Implementation Details
The model utilizes an optimized FastConformer architecture with 8x depthwise-separable convolutional downsampling. It's implemented using the NVIDIA NeMo toolkit and accepts 16kHz mono-channel audio as input. The hybrid approach combines Transducer (primary) and CTC losses during training for improved performance.
- 115M trainable parameters
- Supports both Transducer and CTC inference modes
- Processes 16kHz mono-channel WAV files
- Trained on 1000 hours of diverse Uzbek speech data
Core Capabilities
- Transcribes Uzbek speech with high accuracy (16.46% WER on Common Voice)

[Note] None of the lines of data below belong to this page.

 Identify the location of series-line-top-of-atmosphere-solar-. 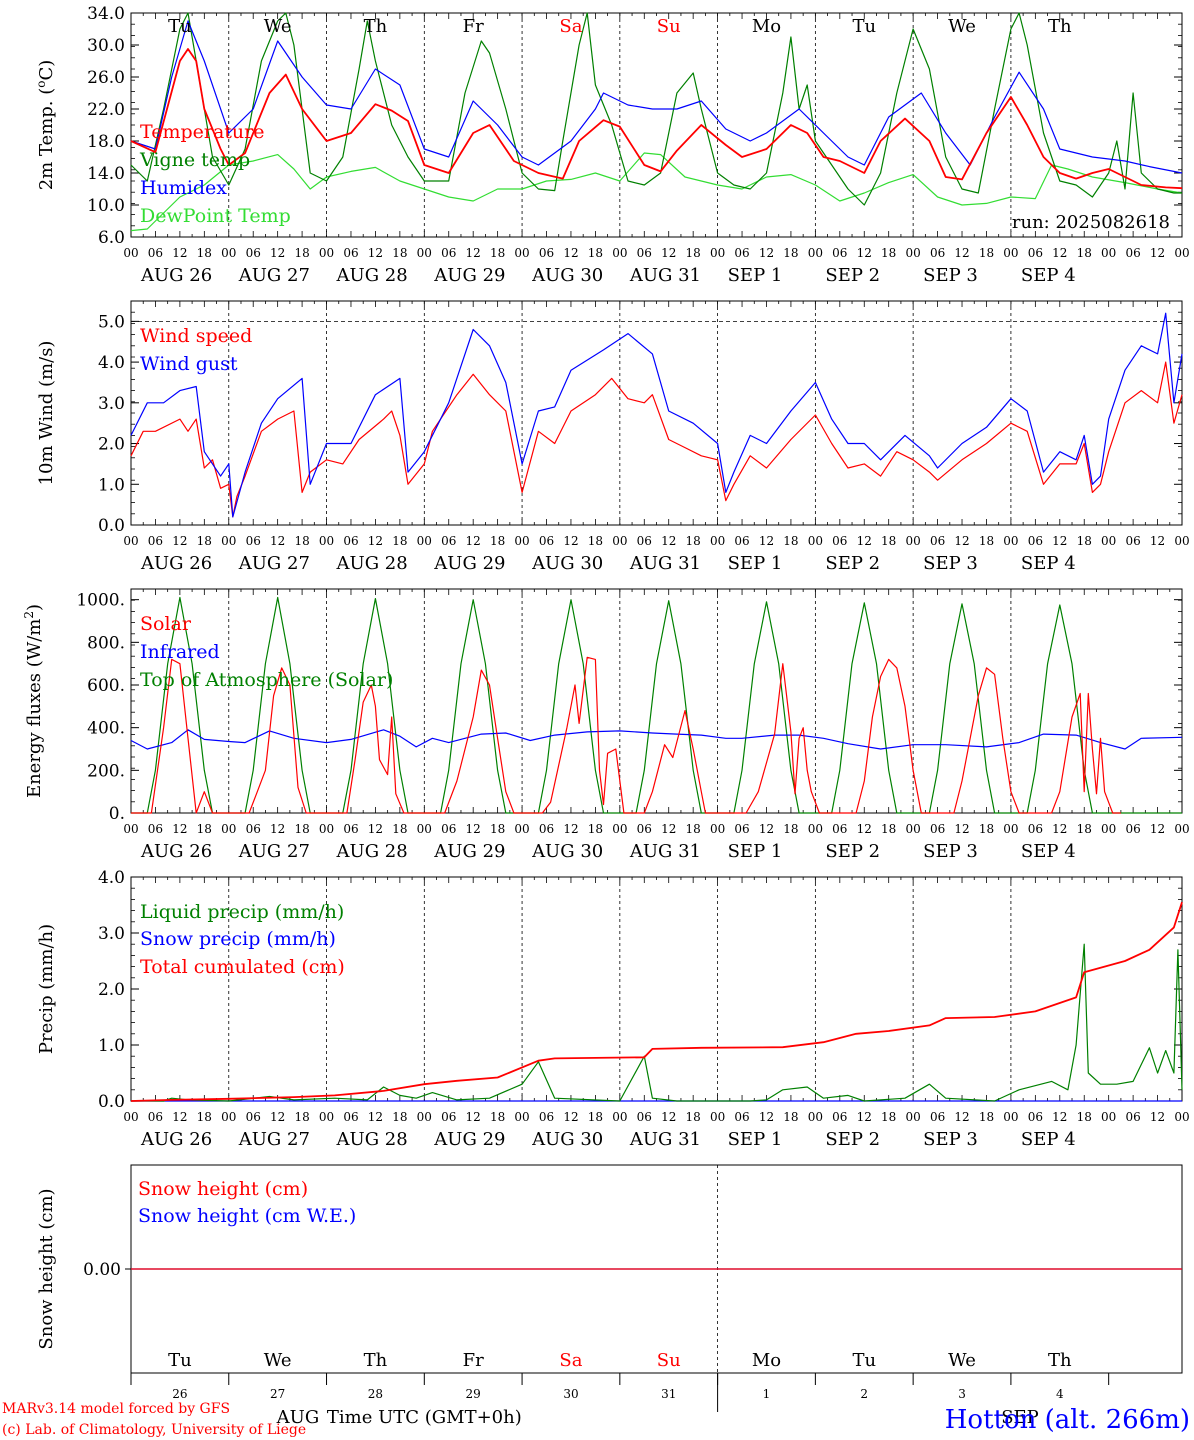
(656, 705).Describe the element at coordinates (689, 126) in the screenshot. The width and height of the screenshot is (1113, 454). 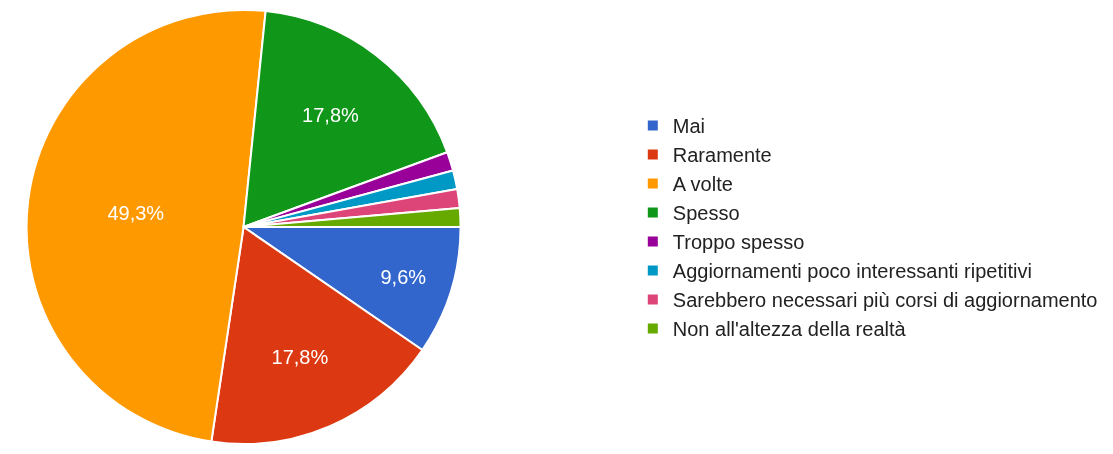
I see `legend-label: Mai` at that location.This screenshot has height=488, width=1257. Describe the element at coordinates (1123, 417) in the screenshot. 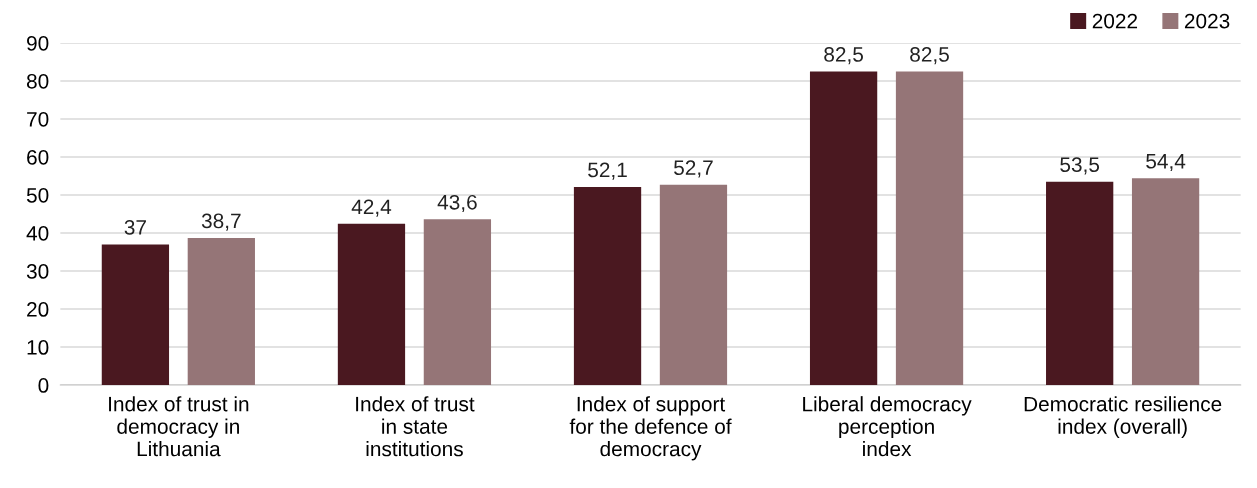

I see `x-tick-label: Democratic resilience index (overall)` at that location.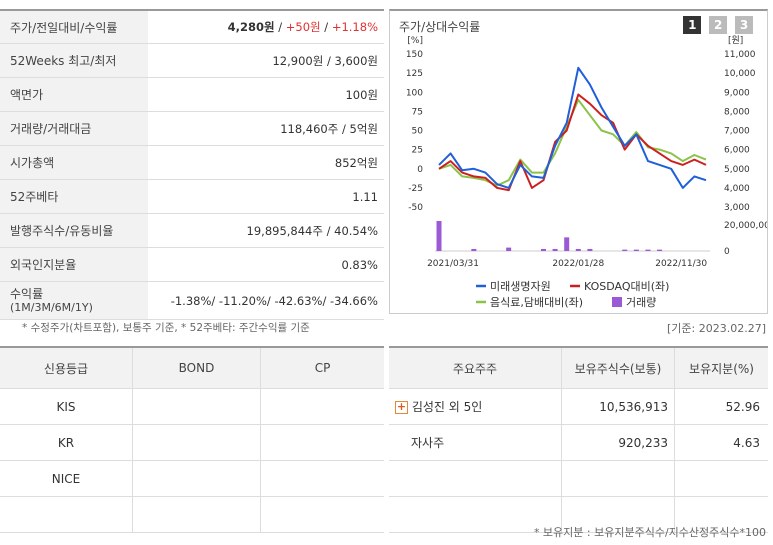 Image resolution: width=773 pixels, height=545 pixels. Describe the element at coordinates (52, 307) in the screenshot. I see `returns-sublabel: (1M/3M/6M/1Y)` at that location.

- Handles both upper and lower case Uzbek alphabet
- Supports punctuation including spaces, commas, question marks, and dashes
- Easy integration with NeMo toolkit for inference or fine-tuning
Frequently Asked Questions
Q: What makes this model unique?
This model combines FastConformer architecture with a hybrid Transducer-CTC approach, specifically optimized for Uzbek language. The large-scale training on 1000 hours of diverse Uzbek speech data makes it particularly robust for real-world applications.
Q: What are the recommended use cases?
The model is ideal for Uzbek speech transcription tasks in various domains. It's particularly suitable for applications requiring high accuracy in general speech recognition, though performance might vary with technical terms or specialized vocabulary not present in the training data.